§ EXTRACTED TEXT
---

TEXAS COURT OF APPEALS, THIRD DISTRICT, AT AUSTIN



NO. 03-94-00339-CV



Charlie Franks and Industrial Indemnity Insurance Company, Appellants



v.



Sematech, Inc., f/d/b/a Semi Conductor Manufacturing Technology Initiative,

and Burle Industries, Inc., Appellees



FROM THE DISTRICT COURT OF TRAVIS COUNTY, 200TH JUDICIAL DISTRICT

NO. 93-00396, HONORABLE W. JEANNE MEURER, JUDGE PRESIDING



This case arises under the Texas Workers' Compensation Act and involves an injured employee's third-party liability cause of action and an insurance carrier's derivative claim of subrogation. See Texas Workers' Compensation Act, Tex. Lab. Code Ann. § 417.001(b) (West 1995). Appellant Industrial Indemnity Insurance Company ("Industrial Indemnity") appeals from a summary judgment granted in favor of appellees Sematech, Inc. and Burle Industries, Inc. Additionally, appellant Charlie Franks appeals from the trial court's order dismissing his plea in intervention as barred by the two-year statute of limitations. We will affirm the trial court's order dismissing Franks's plea in intervention and will affirm the trial court's summary judgment.



BACKGROUND

On January 22, 1991, Franks was injured when a gate on Sematech's premises allegedly closed on him while he was acting within the course and scope of his employment. Daw Technologies, Franks's employer, had a workers' compensation policy with Industrial Indemnity to cover employees injured in the scope of their employment. Industrial Indemnity apparently paid workers' compensation benefits to Franks as a result of his injuries.

---

§ COLLECTED MATERIAL
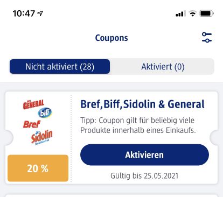
Task: Tap the coupon tip description text
Action: click(x=138, y=125)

---

§ LIST OF TASKS
A - Answer these questions using the court opinion, giving each answer on its own line marked the same way:
(i) Which trial court did the appeal come from?
(ii) On what date was Franks injured?
(iii) Who was Franks's employer?
B - Retype the part of the court opinion that starts at "On January 22, 1991, Franks" and ends at "of his injuries.".

§ SOLVED TASKS
A -
(i) The District Court of Travis County, 200th Judicial District.
(ii) January 22, 1991.
(iii) Daw Technologies.

B -
On January 22, 1991, Franks was injured when a gate on Sematech's premises allegedly closed on him while he was acting within the course and scope of his employment. Daw Technologies, Franks's employer, had a workers' compensation policy with Industrial Indemnity to cover employees injured in the scope of their employment. Industrial Indemnity apparently paid workers' compensation benefits to Franks as a result of his injuries.